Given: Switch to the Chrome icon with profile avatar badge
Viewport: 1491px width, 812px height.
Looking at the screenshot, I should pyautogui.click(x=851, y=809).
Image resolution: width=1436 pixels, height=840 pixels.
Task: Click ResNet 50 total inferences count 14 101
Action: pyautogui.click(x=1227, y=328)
━━━━━━━━━━━━━━━━
What is needed: Pull out every line of the items above that contains the string "width".

Reply to the task:
Viewport: 1491px width, 812px height.
Image resolution: width=1436 pixels, height=840 pixels.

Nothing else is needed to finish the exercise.